What needs to be done: Reproduce the entries in full, with no changes.

Record set:
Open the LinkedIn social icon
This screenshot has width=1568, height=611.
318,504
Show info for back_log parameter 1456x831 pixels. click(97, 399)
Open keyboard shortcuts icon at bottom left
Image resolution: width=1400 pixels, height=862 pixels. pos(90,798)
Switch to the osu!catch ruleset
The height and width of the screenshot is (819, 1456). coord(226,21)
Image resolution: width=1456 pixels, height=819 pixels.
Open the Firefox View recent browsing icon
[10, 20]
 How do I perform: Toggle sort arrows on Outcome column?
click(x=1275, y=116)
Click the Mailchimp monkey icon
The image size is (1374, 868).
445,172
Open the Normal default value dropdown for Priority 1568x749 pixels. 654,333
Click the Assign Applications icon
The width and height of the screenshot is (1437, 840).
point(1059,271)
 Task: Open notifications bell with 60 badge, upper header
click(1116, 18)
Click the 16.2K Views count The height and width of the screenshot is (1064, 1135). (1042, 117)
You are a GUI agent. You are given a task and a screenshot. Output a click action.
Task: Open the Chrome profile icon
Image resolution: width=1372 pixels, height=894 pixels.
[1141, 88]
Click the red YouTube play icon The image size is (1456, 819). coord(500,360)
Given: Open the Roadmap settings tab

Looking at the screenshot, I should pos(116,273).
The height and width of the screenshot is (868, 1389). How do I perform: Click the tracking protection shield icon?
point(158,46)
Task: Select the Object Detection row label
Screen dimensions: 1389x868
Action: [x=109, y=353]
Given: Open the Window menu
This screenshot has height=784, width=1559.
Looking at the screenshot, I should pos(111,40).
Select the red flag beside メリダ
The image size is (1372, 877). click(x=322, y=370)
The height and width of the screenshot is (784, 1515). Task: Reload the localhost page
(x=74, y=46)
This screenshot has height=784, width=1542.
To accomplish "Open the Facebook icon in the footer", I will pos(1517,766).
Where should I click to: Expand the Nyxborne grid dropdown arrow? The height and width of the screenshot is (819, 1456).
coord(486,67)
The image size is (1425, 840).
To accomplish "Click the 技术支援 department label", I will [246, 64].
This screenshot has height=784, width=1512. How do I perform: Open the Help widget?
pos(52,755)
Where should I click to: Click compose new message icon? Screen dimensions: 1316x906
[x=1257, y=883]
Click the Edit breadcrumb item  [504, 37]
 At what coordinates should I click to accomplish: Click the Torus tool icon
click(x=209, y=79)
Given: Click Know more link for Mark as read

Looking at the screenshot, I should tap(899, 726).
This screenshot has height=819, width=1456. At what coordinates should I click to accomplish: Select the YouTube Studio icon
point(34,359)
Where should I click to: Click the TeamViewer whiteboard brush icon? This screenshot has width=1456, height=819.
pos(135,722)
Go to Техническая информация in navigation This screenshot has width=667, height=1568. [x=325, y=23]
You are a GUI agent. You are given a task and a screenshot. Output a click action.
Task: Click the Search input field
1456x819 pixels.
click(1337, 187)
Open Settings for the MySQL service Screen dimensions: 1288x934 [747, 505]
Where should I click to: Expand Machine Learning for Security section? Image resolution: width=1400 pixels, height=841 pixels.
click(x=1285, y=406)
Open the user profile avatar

Response area:
Open the LinkedIn social icon
This screenshot has width=1568, height=611.
318,504
Show info for back_log parameter 1456x831 pixels. click(97, 399)
Open keyboard shortcuts icon at bottom left
Image resolution: width=1400 pixels, height=862 pixels. pos(90,798)
Switch to the osu!catch ruleset
The height and width of the screenshot is (819, 1456). coord(226,21)
Image resolution: width=1456 pixels, height=819 pixels.
Open the Firefox View recent browsing icon
[10, 20]
 How do I perform: Toggle sort arrows on Outcome column?
click(x=1275, y=116)
Click the Mailchimp monkey icon
The image size is (1374, 868).
445,172
Open the Normal default value dropdown for Priority 1568x749 pixels. 654,333
Click the Assign Applications icon
The width and height of the screenshot is (1437, 840).
point(1059,271)
 Task: Open notifications bell with 60 badge, upper header
click(1116, 18)
Click the 16.2K Views count The height and width of the screenshot is (1064, 1135). (1042, 117)
You are a GUI agent. You are given a task and a screenshot. Output a click action.
Task: Open the Chrome profile icon
Image resolution: width=1372 pixels, height=894 pixels.
[1141, 88]
Click the red YouTube play icon The image size is (1456, 819). coord(500,360)
Given: Open the Roadmap settings tab

Looking at the screenshot, I should pos(116,273).
The height and width of the screenshot is (868, 1389). How do I perform: Click the tracking protection shield icon?
point(158,46)
Task: Select the Object Detection row label
Screen dimensions: 1389x868
Action: [x=109, y=353]
Given: Open the Window menu
This screenshot has height=784, width=1559.
Looking at the screenshot, I should pos(111,40).
Select the red flag beside メリダ
The image size is (1372, 877). click(x=322, y=370)
The height and width of the screenshot is (784, 1515). Task: Reload the localhost page
(x=74, y=46)
This screenshot has height=784, width=1542.
To accomplish "Open the Facebook icon in the footer", I will pos(1517,766).
Where should I click to: Expand the Nyxborne grid dropdown arrow? The height and width of the screenshot is (819, 1456).
coord(486,67)
The image size is (1425, 840).
To accomplish "Click the 技术支援 department label", I will [246, 64].
This screenshot has height=784, width=1512. How do I perform: Open the Help widget?
pos(52,755)
Where should I click to: Click compose new message icon? Screen dimensions: 1316x906
[x=1257, y=883]
Click the Edit breadcrumb item  [504, 37]
 At what coordinates should I click to accomplish: Click the Torus tool icon
click(x=209, y=79)
Given: Click Know more link for Mark as read

Looking at the screenshot, I should tap(899, 726).
This screenshot has height=819, width=1456. At what coordinates should I click to accomplish: Select the YouTube Studio icon
point(34,359)
Where should I click to: Click the TeamViewer whiteboard brush icon? This screenshot has width=1456, height=819.
pos(135,722)
Go to Техническая информация in navigation This screenshot has width=667, height=1568. [x=325, y=23]
You are a GUI agent. You are given a task and a screenshot. Output a click action.
Task: Click the Search input field
1456x819 pixels.
click(1337, 187)
Open Settings for the MySQL service Screen dimensions: 1288x934 [747, 505]
Where should I click to: Expand Machine Learning for Security section? Image resolution: width=1400 pixels, height=841 pixels.
click(x=1285, y=406)
Open the user profile avatar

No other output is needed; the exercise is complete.